Exercise prompt: Count every line below that holds "dimensions". Number only.

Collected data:
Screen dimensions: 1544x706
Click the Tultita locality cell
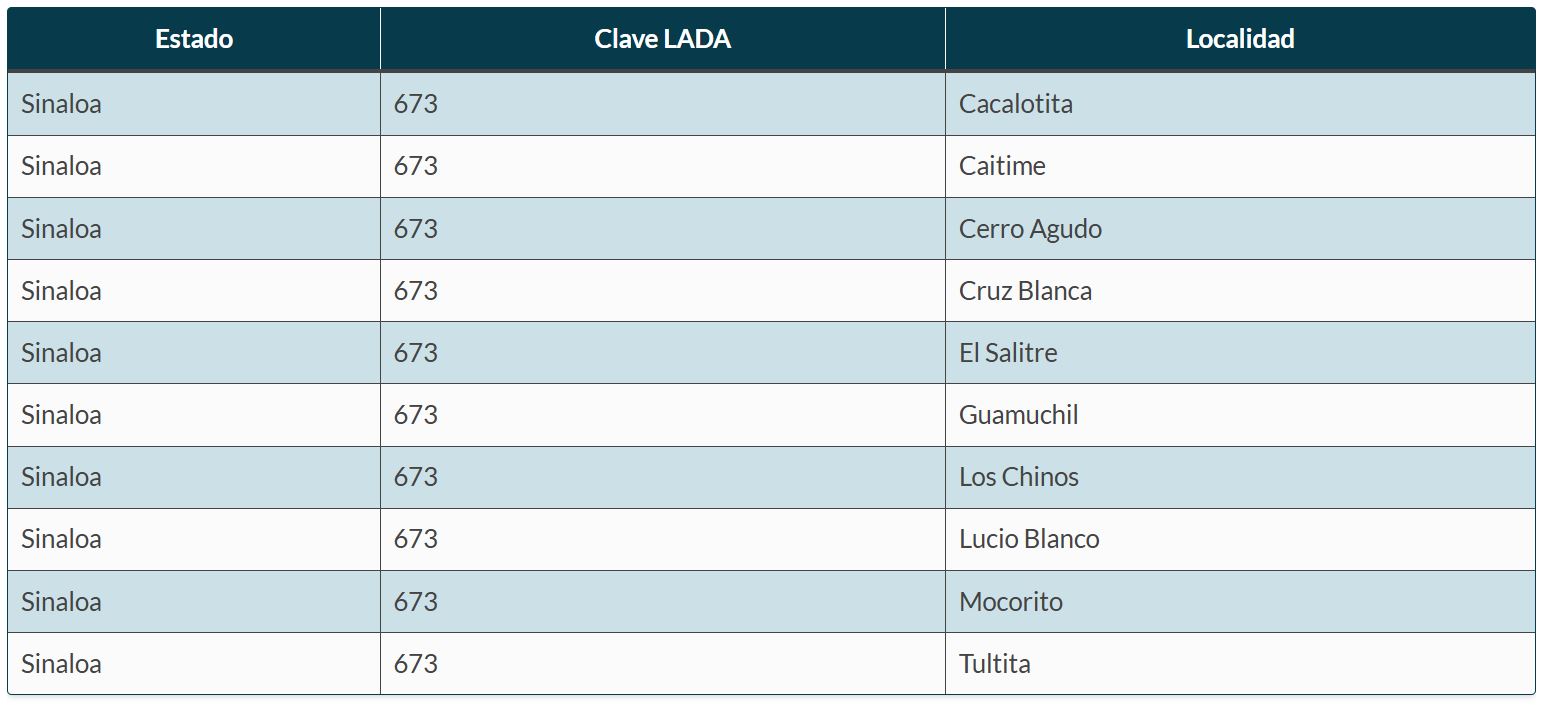(994, 664)
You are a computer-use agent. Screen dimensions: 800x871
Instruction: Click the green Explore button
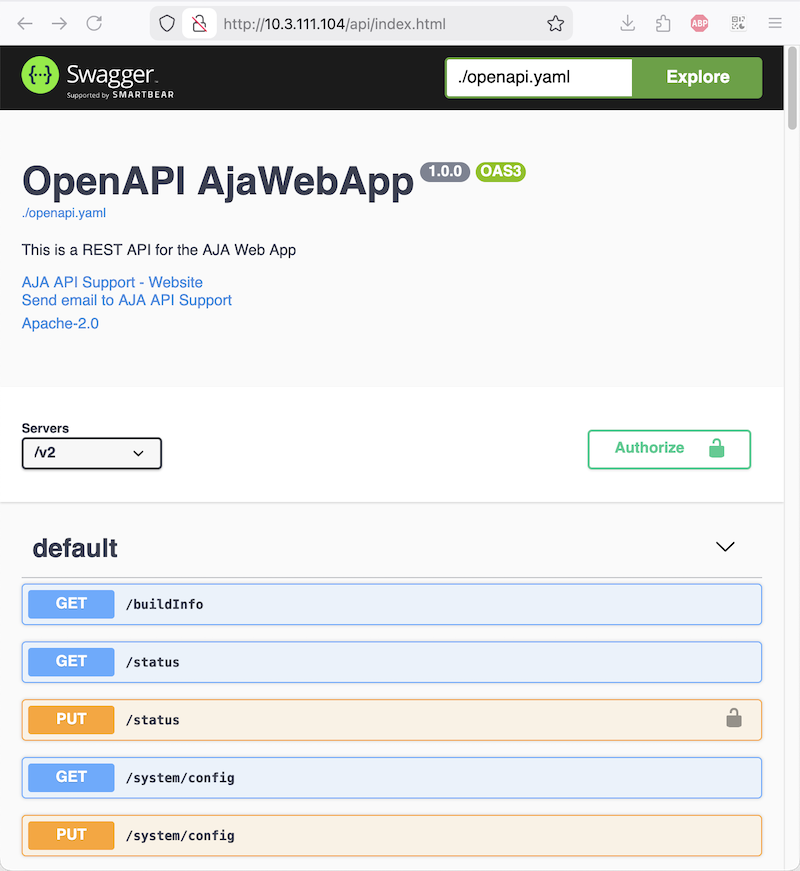pos(697,77)
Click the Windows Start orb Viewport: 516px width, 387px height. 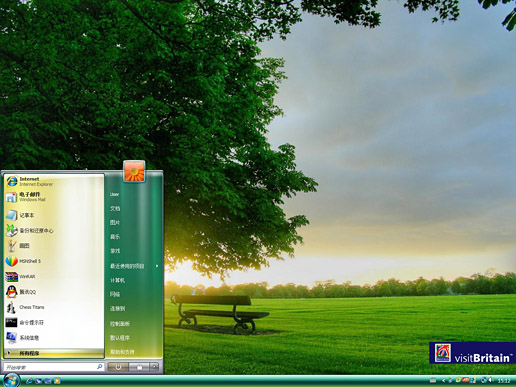pos(11,380)
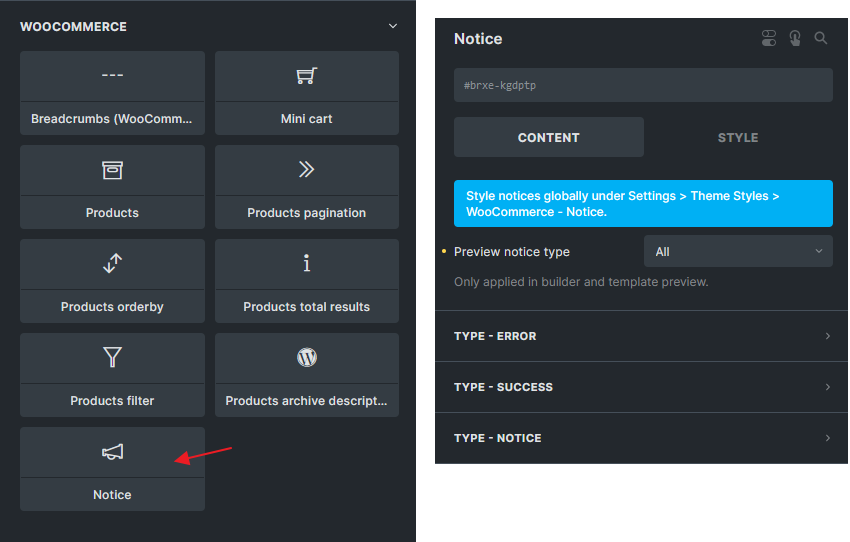
Task: Insert the Products archive description element
Action: point(306,375)
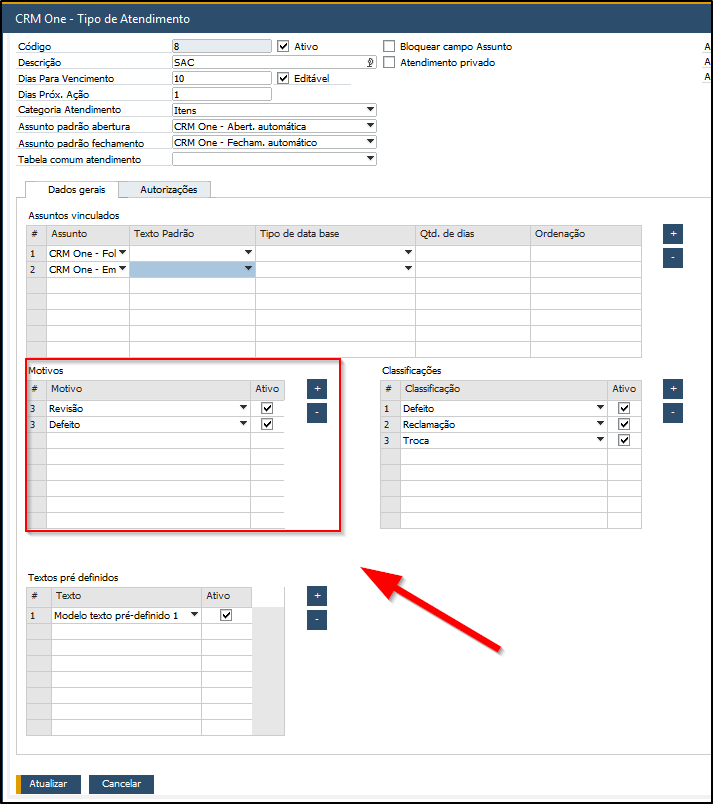Remove a row from Classificações table
This screenshot has width=713, height=804.
coord(673,412)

Response area: 2